Robert Cowie, CIO at biotech company Genzyme, says he believes RFID is a good idea for improving efficiency in the consumer product supply chain. However, he also does not think the technology is mature enough for his company to start using it. "The cost of the unit and its level of reliability doesn't make RFID economical for us right now," Cowie says. Forrester Research VP Laura Ramos agrees that most pharmaceutical companies should wait on RFID until the technology matures. Typical tag failure rates are not uncommon, and placing tags near certain metals and liquids can cause reader interference rates to climb higher, Ramos notes.
For now, companies that are taking the lead with RFID are those that sell either high-profile or very expensive drugs. Whereas it may not be economically feasible to buy a 30-cent RFID tag for a bottle of Tylenol, it would be more appealing for a $50 or $100 prescription.
The Big Brother Issue
Privacy concerns relating to RFID could also cloud the picture for the technology's easy adoption. Privacy groups such as the American Civil Liberties Union and Consumers Against Supermarket Privacy Invasion and Numbering, or CASPIAN, have raised concern over RFID use in the retail sector, fearing a loss of privacy if the technology is used to track what people buy and bring into their own homes. In the pharmaceutical industry so far, RFID tags are placed on the large bottles that pharmacies buy, but not on the bottles of pills that consumers take away from the pharmacies. Still, "privacy could be the killer issue that seriously limits the potential value of RFID in product tracking", says Forrester's Ramos.
Examples from outside the United States underscore how collecting data from medication down to the vial could raise concerns from privacy advocates. In Italy, for example, a law requires that each vial of a prescription drug have a unique ID. The vials, marked with bar codes, are read at each stage of the supply chain until they reach the pharmacy or hospital. Italian law requires that the data captured go directly to a central government database. While such an intrusion of privacy by the government would probably not be permitted in the United States (or Australia, for that matter), pharmaceutical companies have already gained access to individual prescription information from some pharmacy chains, and RFID tags on individual medications could accelerate that trend. (Under pressure from a recent class-action lawsuit, CVS was forced to stop its practice of sharing patient prescription information with major pharmaceutical companies.)
"Security and privacy will have to be addressed more fully than they have been, because when we create a network information system that spans the globe — as the pharmaceutical supply chain does — the data won't always be protected by VPNs or other secure networks," Engels says.
Despite such issues, Purdue's Graham believes that tracking and tracing technology represents the best chance so far to solve the problems he helped expose back in 1995. "Operation grey pill" ultimately led to more than 100 convictions and $US25 million in fines from drug wholesalers.
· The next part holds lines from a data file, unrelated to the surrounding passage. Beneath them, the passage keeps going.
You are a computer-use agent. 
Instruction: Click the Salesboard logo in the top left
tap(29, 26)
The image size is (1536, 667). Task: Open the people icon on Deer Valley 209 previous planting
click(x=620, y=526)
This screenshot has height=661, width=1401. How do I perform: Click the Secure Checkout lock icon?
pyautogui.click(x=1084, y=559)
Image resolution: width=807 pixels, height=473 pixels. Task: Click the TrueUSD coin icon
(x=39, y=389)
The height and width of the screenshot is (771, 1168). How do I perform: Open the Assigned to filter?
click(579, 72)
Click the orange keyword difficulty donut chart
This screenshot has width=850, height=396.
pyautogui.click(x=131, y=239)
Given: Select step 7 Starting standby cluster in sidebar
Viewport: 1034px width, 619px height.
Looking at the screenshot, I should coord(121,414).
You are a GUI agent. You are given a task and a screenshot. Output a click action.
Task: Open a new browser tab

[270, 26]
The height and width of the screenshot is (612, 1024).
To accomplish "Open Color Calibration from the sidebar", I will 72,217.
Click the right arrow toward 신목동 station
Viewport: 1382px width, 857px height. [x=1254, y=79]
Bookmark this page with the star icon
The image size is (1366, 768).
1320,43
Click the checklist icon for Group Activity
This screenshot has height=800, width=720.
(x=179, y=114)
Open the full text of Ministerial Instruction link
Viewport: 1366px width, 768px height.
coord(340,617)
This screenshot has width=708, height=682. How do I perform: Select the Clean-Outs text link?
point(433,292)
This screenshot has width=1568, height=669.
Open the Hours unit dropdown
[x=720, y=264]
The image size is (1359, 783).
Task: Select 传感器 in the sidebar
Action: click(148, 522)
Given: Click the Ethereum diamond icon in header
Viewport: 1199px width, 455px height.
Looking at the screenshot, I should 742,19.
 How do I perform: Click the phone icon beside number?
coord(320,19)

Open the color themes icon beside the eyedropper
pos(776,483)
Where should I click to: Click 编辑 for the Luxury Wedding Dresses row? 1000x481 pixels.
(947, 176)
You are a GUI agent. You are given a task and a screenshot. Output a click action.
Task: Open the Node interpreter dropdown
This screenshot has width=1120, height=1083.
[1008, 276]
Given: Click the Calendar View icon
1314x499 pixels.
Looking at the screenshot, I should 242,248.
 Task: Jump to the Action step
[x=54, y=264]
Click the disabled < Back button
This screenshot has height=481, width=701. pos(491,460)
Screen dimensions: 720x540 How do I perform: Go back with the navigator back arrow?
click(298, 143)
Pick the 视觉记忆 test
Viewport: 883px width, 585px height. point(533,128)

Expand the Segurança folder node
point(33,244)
An executive at the country's fourth-largest wholesaler at the time, Bindley Western, pled guilty to two federal felony and fraud charges after the sting operation revealed he had been directing people to buy from Graham and his colleagues so they could get a discount themselves. Ten years later, however, such fraudulent practices remain common.
"The system hasn't changed, and the loopholes remain in place," Graham says. "That's why track-and-trace accountability is so important."